- **WHAT THE TASK REQUIRES**
Pull every line with the word "agent" out of the entries below.

- **RECORD SET**
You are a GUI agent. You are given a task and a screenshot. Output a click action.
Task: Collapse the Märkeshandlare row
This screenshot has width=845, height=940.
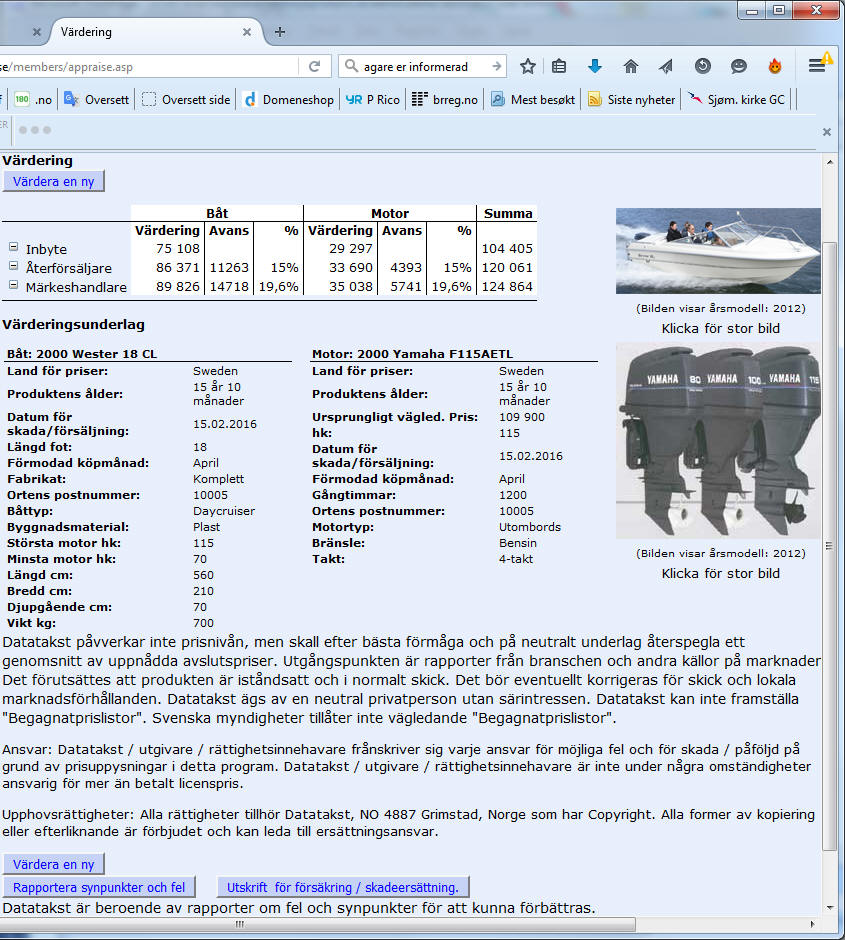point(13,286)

...

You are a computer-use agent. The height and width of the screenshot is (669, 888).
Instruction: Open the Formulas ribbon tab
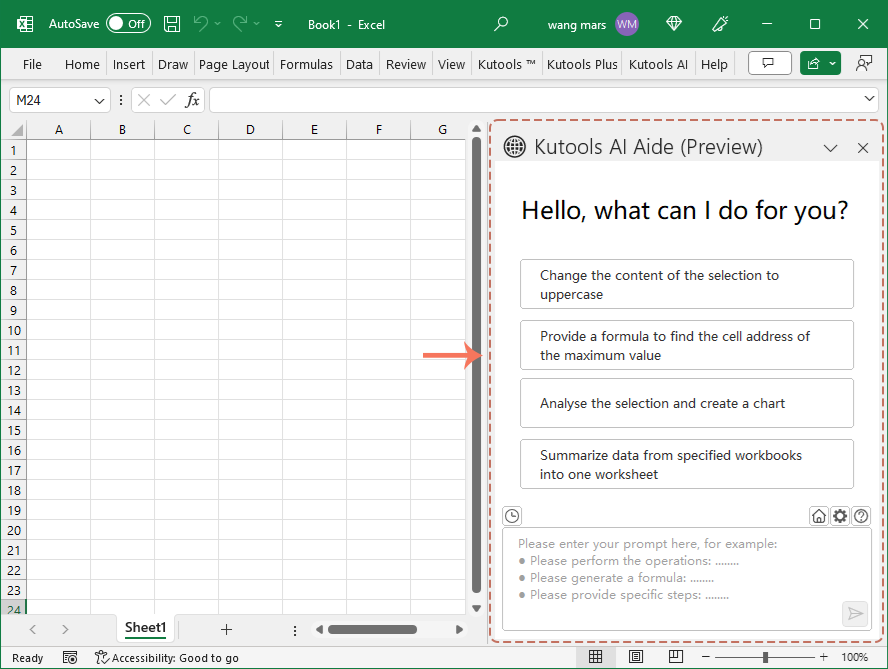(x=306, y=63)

- **ANSWER TO THIS PROBLEM**
You are a GUI agent. You are given a task and a screenshot. Output a click action.
You are a computer-use agent. The height and width of the screenshot is (669, 888).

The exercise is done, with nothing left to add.